Schools can send you one initial letter and a camp brochure.

You should:

Register with the NCAA Eligibility Center.
Have fun and learn.
Get some varsity playing experience if possible.
Get great grades.
Make a recruiting video and post it to YouTube. Make sure to show the best clip first.
Create a website or blog and include your recruiting video.
Have a footage of a full, unedited match on hand in case a coach asks for it.
Send letters to schools expressing your interest. Include your high school/club schedule and videos.
Attend college matches at schools you’re interested in.
Market yourself and be sure coaches know who you are playing for and when you’re playing so they can find you and watch you play.
Return all questionnaires that are sent to you by colleges.
Register with University Athlete.

Summer Before Junior Year

Attend camps at your top 2-3 schools.
Take unofficial visits to schools of interest.

Junior Year

After September 1, you can receive written correspondence (letters and emails) from schools.
Many athletes make verbal commitments during their junior year.

You should:

Keep updating your list of interested schools.
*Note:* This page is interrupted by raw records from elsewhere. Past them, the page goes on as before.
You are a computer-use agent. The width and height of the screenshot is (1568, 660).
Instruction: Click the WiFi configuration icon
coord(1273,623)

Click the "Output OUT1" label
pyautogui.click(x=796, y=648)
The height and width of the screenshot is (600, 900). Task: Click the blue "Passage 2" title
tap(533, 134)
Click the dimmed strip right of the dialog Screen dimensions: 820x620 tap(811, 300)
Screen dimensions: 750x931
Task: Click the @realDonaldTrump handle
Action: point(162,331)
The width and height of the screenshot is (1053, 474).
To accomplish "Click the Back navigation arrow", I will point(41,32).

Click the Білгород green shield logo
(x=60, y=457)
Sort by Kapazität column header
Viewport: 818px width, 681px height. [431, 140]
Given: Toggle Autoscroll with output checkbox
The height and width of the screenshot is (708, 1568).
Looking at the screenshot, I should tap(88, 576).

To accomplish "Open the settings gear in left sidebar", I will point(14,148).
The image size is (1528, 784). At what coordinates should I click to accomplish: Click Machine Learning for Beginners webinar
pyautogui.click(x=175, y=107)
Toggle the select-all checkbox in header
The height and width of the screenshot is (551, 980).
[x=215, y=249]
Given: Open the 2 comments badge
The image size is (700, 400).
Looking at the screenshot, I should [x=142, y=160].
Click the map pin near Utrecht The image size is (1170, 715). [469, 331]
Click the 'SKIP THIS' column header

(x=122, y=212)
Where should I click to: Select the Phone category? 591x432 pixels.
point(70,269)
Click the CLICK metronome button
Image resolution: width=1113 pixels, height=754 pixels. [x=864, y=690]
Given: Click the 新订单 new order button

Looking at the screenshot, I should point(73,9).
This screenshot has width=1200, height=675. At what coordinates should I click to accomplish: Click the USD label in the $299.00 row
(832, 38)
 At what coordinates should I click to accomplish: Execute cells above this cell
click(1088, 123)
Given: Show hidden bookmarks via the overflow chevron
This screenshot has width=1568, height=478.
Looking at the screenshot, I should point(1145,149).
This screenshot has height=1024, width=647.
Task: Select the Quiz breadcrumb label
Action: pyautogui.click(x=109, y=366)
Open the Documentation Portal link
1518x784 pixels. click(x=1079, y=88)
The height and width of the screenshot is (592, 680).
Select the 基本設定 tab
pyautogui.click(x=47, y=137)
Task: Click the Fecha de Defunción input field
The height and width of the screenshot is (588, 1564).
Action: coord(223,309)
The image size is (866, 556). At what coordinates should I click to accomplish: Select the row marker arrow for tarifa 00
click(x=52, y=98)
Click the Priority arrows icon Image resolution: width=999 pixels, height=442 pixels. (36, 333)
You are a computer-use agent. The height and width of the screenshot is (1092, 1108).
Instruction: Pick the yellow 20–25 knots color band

Figure out which positions each school needs for your year.
Be proactive and persistent and market yourself and keep in contact with coaches via phone and email.
Get good grades. GPA and class rank are very important to some schools’ admittance process.
Take unofficial visits.
Prepare for and take the ACT or SAT and use the code “9999” to have your official scores sent directly to the NCAA Eligibility Center.
Check with your high school counselor to make sure you are on track to graduate on time and are taking the required amount of NCAA-approved core courses.
Record club matches and keep game video up-to-date.
Make as many unofficial visits as you can.
Ask your high school counselor to send your transcripts to the NCAA Eligibility Center at the end of your junior year.

Summer Before Senior Year

Coaches can begin calling once a week starting July 1 and can make in-person contacts.
You should attend camps at your top 2-3 schools.

Senior Year

Schools can send written correspondence and call once a week.
After September 1, athletes can start making official visits. Each athlete is permitted five paid for by the school.
Early signing period begins early November.
Regular signing period begins in April.

You should:

Go on official visits.
Apply to colleges. Division III institutions usually have a February/March deadline for academic and merit aid scholarships.
Concentrate on graduating with the best grades possible.
Request your final amateurism certification after April 1.
Ask your high school counselor to submit your final transcript with proof of graduation.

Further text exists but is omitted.